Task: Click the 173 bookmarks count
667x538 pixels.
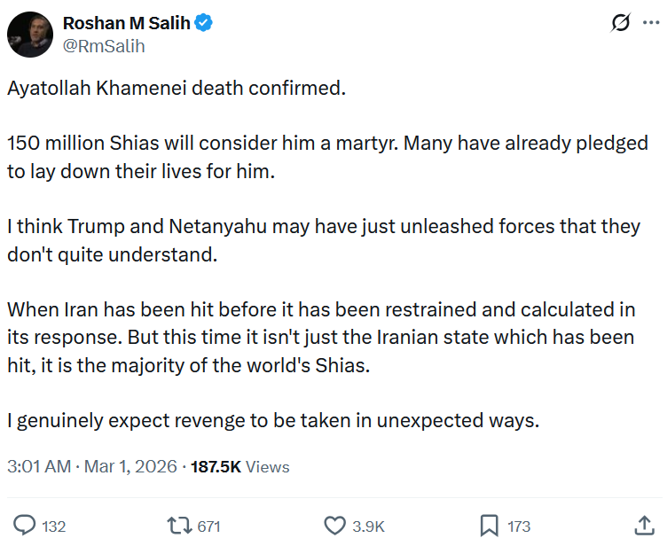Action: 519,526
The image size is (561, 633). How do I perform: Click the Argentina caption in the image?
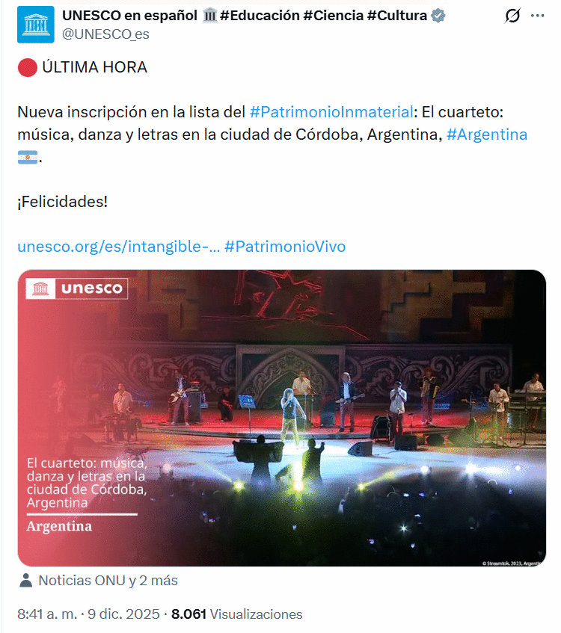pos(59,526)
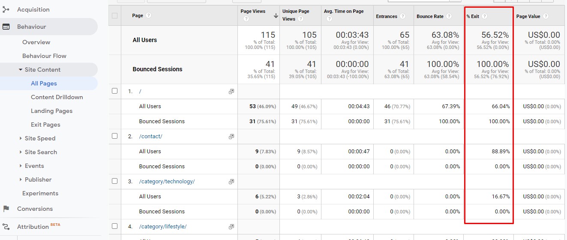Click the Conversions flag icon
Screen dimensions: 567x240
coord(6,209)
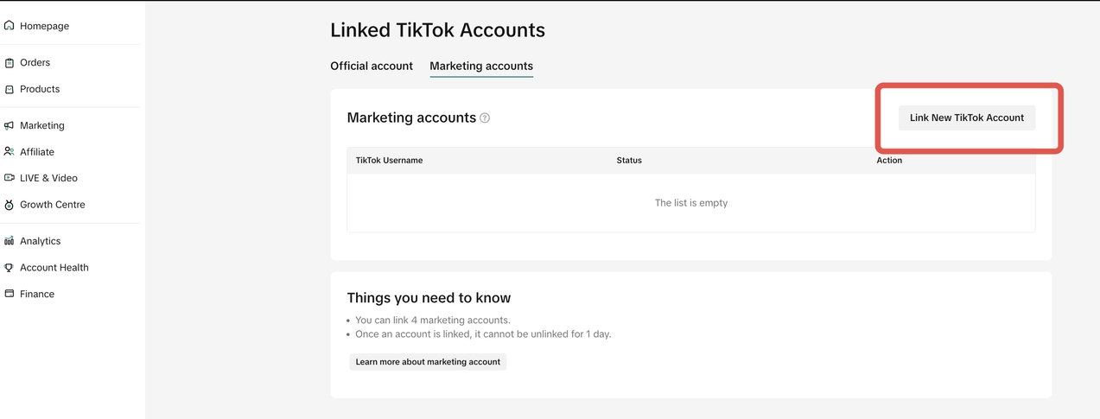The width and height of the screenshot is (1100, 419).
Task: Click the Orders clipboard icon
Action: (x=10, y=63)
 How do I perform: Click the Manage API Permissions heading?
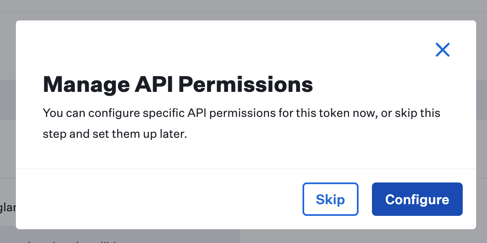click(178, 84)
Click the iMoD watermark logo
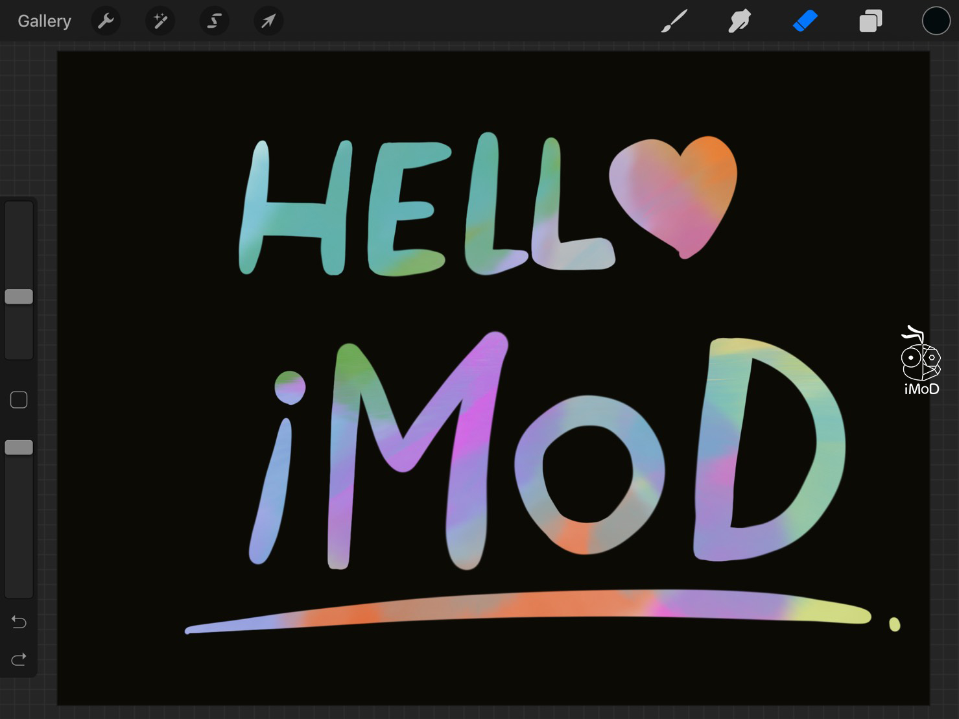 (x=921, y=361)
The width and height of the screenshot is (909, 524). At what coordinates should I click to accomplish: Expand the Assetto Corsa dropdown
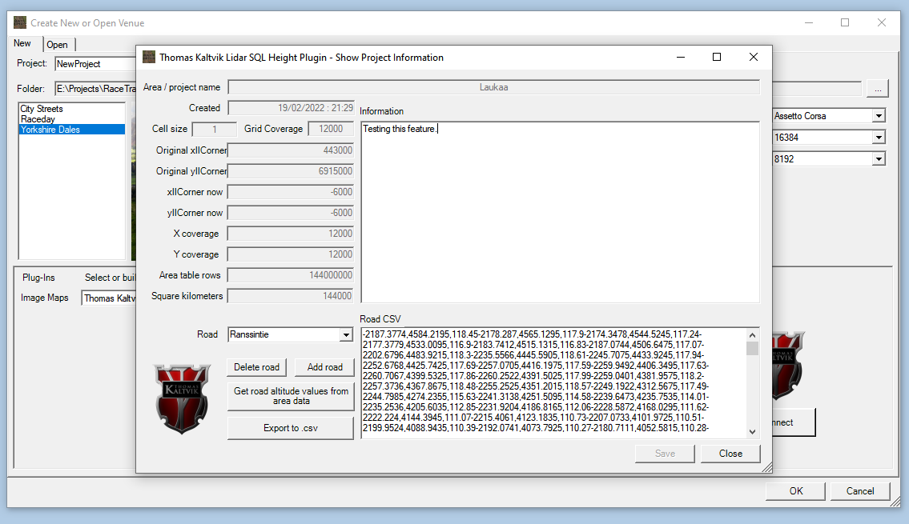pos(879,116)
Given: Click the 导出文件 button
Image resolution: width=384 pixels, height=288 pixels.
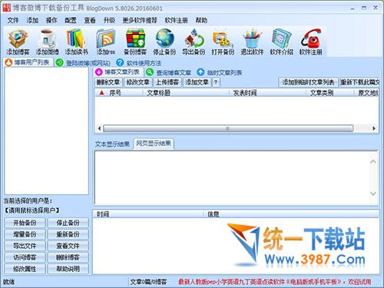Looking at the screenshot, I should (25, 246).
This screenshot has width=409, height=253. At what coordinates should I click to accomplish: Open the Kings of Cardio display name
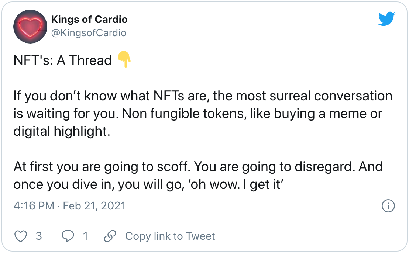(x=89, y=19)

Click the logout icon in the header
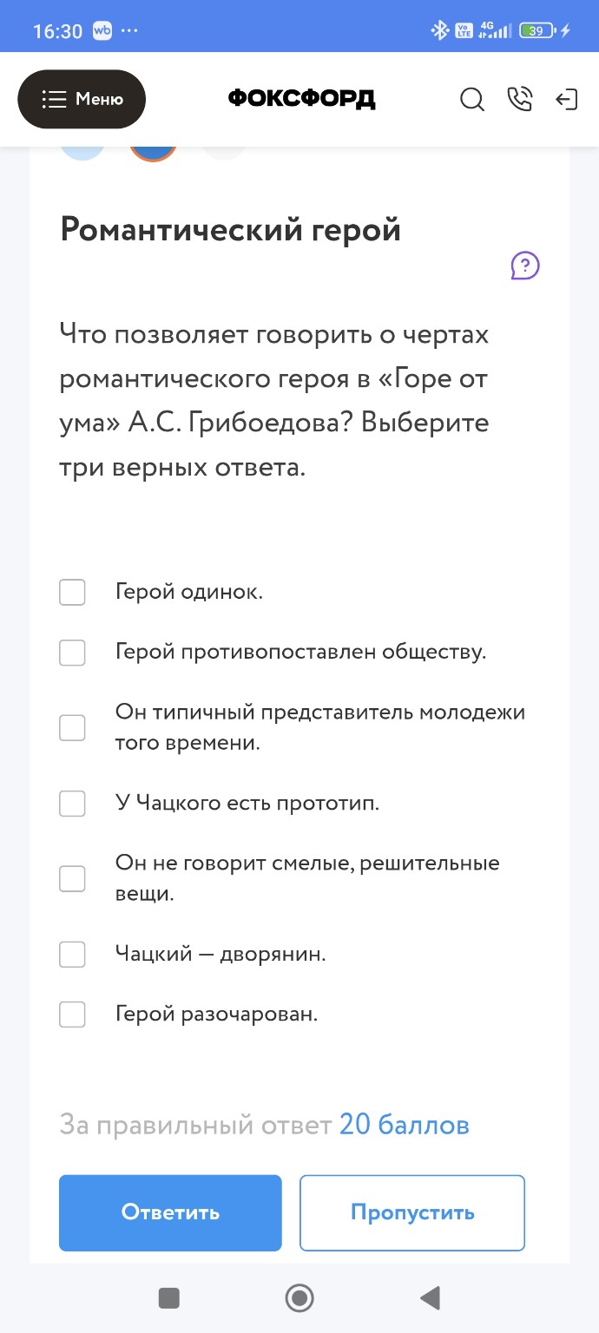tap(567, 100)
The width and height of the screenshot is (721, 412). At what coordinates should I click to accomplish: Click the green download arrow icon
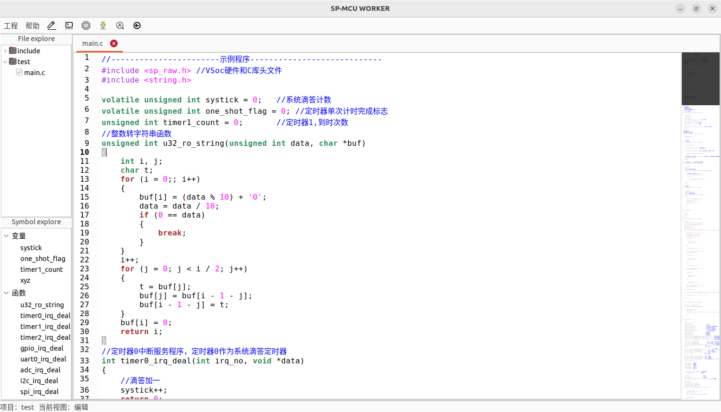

Exercise aim
Please echo every one of the entries above line for line, without any change, and leave out the pictures.

Written solution
Task: Click the 173 bookmarks count
667x538 pixels.
Action: 519,526
The image size is (561, 633). How do I perform: Click the Argentina caption in the image?
pos(59,526)
Click the Conversions flag icon
Screen dimensions: 567x240
coord(6,209)
The width and height of the screenshot is (1100, 419).
Task: Click the Orders clipboard icon
Action: (x=10, y=63)
 How do I perform: Click the Manage API Permissions heading?
click(178, 84)
Click the iMoD watermark logo
 (x=921, y=361)
The width and height of the screenshot is (909, 524). At what coordinates should I click to accomplish: Expand the Assetto Corsa dropdown
pos(879,116)
Given: Click the 导出文件 button
Image resolution: width=384 pixels, height=288 pixels.
Looking at the screenshot, I should (25, 246).
This screenshot has width=409, height=253. At what coordinates should I click to accomplish: Open the Kings of Cardio display name
(x=89, y=19)

Click the logout icon in the header
tap(567, 100)
The width and height of the screenshot is (721, 412). At what coordinates should I click to accomplish: Click the green download arrow icon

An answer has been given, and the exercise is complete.